We at Johns Hopkins University—which in the 1960s was the first American medical center to venture into “sex-reassignment surgery”—launched a study in the 1970s comparing the outcomes of transgendered people who had the surgery with the outcomes of those who did not. Most of the surgically treated patients described themselves as “satisfied” by the results, but their subsequent psycho-social adjustments were no better than those who didn’t have the surgery. And so at Hopkins we stopped doing sex-reassignment surgery, since producing a “satisfied” but still troubled patient seemed an inadequate reason for surgically amputating normal organs.

It now appears that our long-ago decision was a wise one. A 2011 study at the Karolinska Institute in Sweden produced the most illuminating results yet regarding the transgendered, evidence that should give advocates pause. The long-term study—up to 30 years—followed 324 people who had sex-reassignment surgery. The study revealed that beginning about 10 years after having the surgery, the transgendered began to experience increasing mental difficulties. Most shockingly, their suicide mortality rose almost 20-fold above the comparable nontransgender population. This disturbing result has as yet no explanation but probably reflects the growing sense of isolation reported by the aging transgendered after surgery. The high suicide rate certainly challenges the surgery prescription.

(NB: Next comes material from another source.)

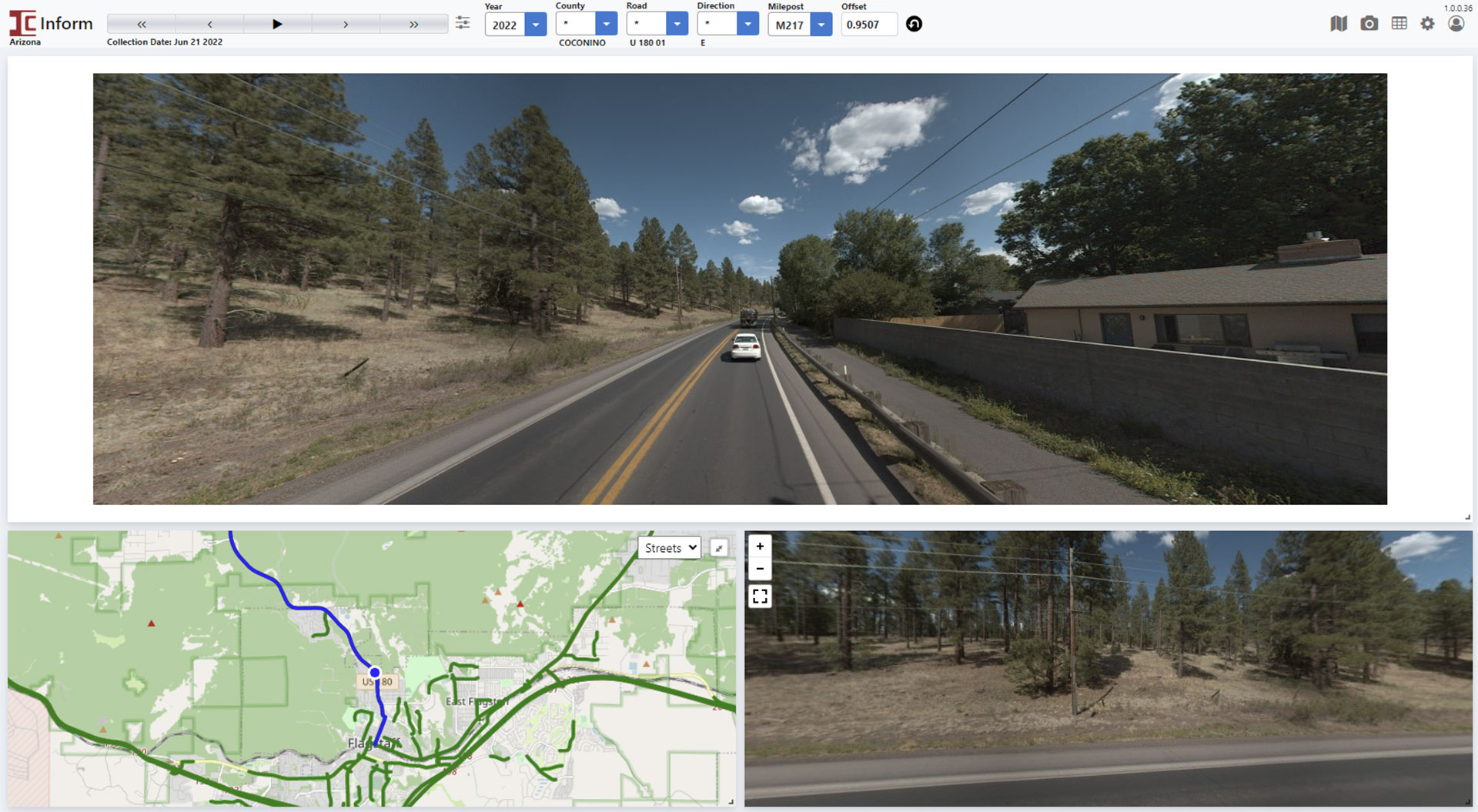Open the Direction dropdown
This screenshot has height=812, width=1478.
point(747,24)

We seem to have this popular idea in our culture now that the loving thing to do in every case is to just affirm whatever anyone feels like doing. Want to have sex-reassignment surgery? No problem. Want to be surgically altered to look like a cat? No problem. Want to have an amputation because you don’t like your arm? No problem. Want to have taxpayer-provided heroine injected by nurses? No problem. Want to adopt a lifestyle that involves having risky sex with hundreds of unprotected partners? We’ll wave a rainbow flag for you. Want to get drunk and have sex before you (and they) have even graduated high school? Here are free condoms and free abortions to fix anything that might go wrong.

The really, really bad thing that we must never, ever do, apparently, is to tell someone “it’s wrong”.

I am really struggling to understand why telling people NOT to do things that are bad for them is a bad thing. I set boundaries on myself to keep myself out of trouble. Why can’t I let other people know what they are? Why do I have to pay taxes so that other people can afford to do risky and/or immoral things that I would never do?